Training as a powerlifter under the great Rick Hussey at Big Iron Gym was one of the greatest opportunities in my life. Rick built powerlifters like a mechanic built fast, powerful engines. As a powerlifting coach, he knew how to get you to move weight from A to B using all of the power and explosion your body could release, and to do it time after time in that same sweet groove. It was like your body was a piston, performing each rep the same way every time.
So when I decided to do a show, I started dieting for it. I stuck with the diet for about a month, but it was clear that I was dropping weight too fast. I was losing muscle, I felt flat, and I just wasn’t eating enough. At that point, I got in touch with a friend of Rick’s named Todd Smith. He had been Mr. Natural Olympia several times, so I jumped at the opportunity to work with him. Todd took me under his wing and shared a lot of his training and diet knowledge with me.
Todd’s way of dieting was mainly about food choices. He wants your stomach to do a lot of the work. A lot of people have you start out eating clean and doing cardio, but Todd likes to get your stomach and your body working for you so you don’t have to do as much cardio and so you can keep as much muscle as possible.

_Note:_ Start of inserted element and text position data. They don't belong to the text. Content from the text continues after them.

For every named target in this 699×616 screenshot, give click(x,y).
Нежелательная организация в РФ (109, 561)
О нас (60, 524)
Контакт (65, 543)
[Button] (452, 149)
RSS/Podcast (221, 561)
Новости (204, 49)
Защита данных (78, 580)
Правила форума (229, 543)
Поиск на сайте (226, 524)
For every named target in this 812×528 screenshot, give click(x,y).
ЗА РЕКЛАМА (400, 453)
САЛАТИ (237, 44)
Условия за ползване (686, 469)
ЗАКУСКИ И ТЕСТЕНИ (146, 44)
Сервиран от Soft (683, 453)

That was the baseline diet. From here, Todd made small adjustments as the show approached, lowering fats and carbs. He didn’t lower protein too much; he just opted for different sources. For example, he had me switch from steak to chicken and then to fish. A lot of times people make drastic changes, but Todd believes in making the smallest amount of change in the diet to yield the greatest amount of change in the body. This allowed me to lose fat, but fill out at the same time.
He threw in cardio toward the end as a final step for getting ready for the show. That’s another thing: When people do cardio all the time, it loses its effectiveness. When they stop doing it, they gain weight. By saving cardio until the end, it’s more effective.
DIALING IT IN
I dieted for a total of 20 weeks for my first show. I came in as a light heavyweight, weighing in at 190 pounds, 7 below the upper limit. I placed first in my weight class, but I didn’t win the overall. Over the course of the diet I was able to put on muscle while losing fat, mainly because I was eating so much.

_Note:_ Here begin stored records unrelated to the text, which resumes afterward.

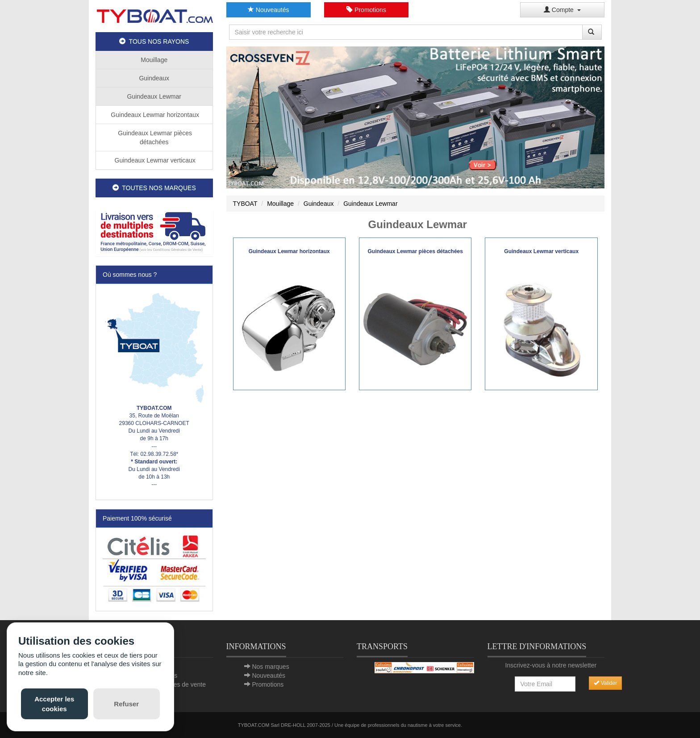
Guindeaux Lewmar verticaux (154, 160)
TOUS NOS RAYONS (154, 42)
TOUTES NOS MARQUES (154, 188)
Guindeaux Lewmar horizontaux (154, 115)
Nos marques (270, 667)
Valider (605, 683)
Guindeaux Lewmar (154, 96)
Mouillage (154, 60)
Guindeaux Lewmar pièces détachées (154, 138)
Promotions (366, 10)
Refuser (126, 704)
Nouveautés (268, 10)
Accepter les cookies (54, 704)
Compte (562, 10)
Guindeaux (154, 78)
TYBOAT (245, 204)
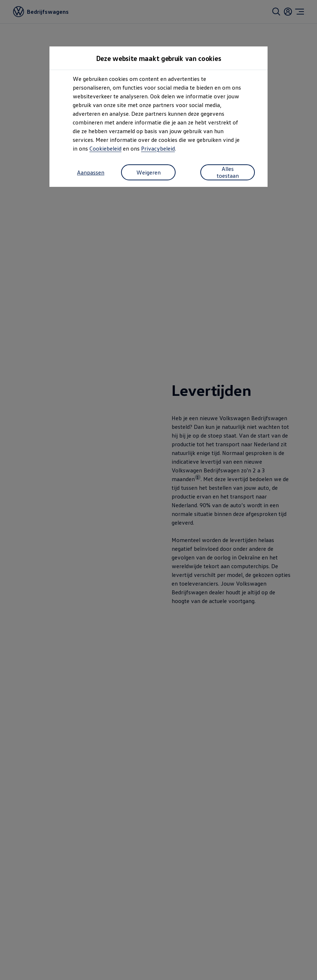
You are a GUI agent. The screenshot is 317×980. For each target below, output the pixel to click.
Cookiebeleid (106, 148)
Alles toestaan (228, 172)
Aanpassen (91, 172)
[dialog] (158, 490)
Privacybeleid (158, 148)
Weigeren (149, 172)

I did a second show where I dieted down to the middleweights, weighing in at the upper limit of 176 pounds. I did have to lose some muscle to do it, but I still won my weight class. I just wanted to see if I could do it because I knew I wouldn’t be able to get down to middleweight again, since my body would keep growing due to the way I’m eating.
Looking back to my powerlifting career, I never realized how much eating correctly could have helped me. It helps your muscles recover faster because they get the nutrients they need. I could have held more muscle and less fat. I weigh about 220 right now, which is about the biggest I ever was while powerlifting, but I look like a different person. As a 220-pound powerlifter, I was bloated and I have no idea what my body fat percent was. Now at 220, I’m probably 9 or 10 percent body fat, and I look like a bodybuilder.
When I did have cheat meals, I couldn’t eat that much bad food or I would feel sick. I remember eating so much junk after my first bodybuilding show that I was up puking all night. I just couldn’t stop eating because it tasted so good. That didn’t happen again after my next show! Don’t get me wrong, I have cheat meals, but I’m consistent Monday through Friday. Overall I feel much healthier and it has become a part of my lifestyle.
MAKING THE TRAINING TRANSITION
For powerlifting we did singles, doubles, and triples. Now I do reps from 10-to-12, and up to 20 for leg movements, but the reps are performed differently. I’ll use the leg press as an example. The key is to not lock the legs out at the top because that takes tension off the quads. I’ll lower it under control, use my muscles to stop the weight, then push it up under control, and stop three-quarters of the way up. When I work my quads, I want the tension on my quads the whole time. You have to fill up the muscle with blood and stretch out the fascia. It has to hurt. I do this with all my isolation movements.
My body has always responded well to heavy lifting. I still need and want to handle heavy weight on my main movements like squat, bench press, and deadlift. I’ll still do some of those in a powerlifting way, moving weight from A to B, but my reps are between 5 and 10. This keeps the density of my muscles and it helps me keep separation in my muscles. Of course, after I do those lifts I do lots of higher volume sets on isolation exercises in order to drive blood into the muscles and force them to grow. By combining training aspects from both powerlifting and bodybuilding, I’m able to get full, dense, separated muscles.
It’s hard to compare my strength levels now to what they were when I was powerlifting because I never really max out. I don’t train as heavy as I did when I was powerlifting. I don’t use any gear. I don’t go as heavy because I don’t need to—although with deadlifts, I still pull heavy enough. I’ve done 735 for a triple, whereas with powerlifting, my best was 780 in a meet. But when I train heavy now on squat and bench, I’ll do 5-10 reps. I’ll try to go as heavy as I can, but it’s not as heavy as I could do for one to three reps. So I can’t really compare.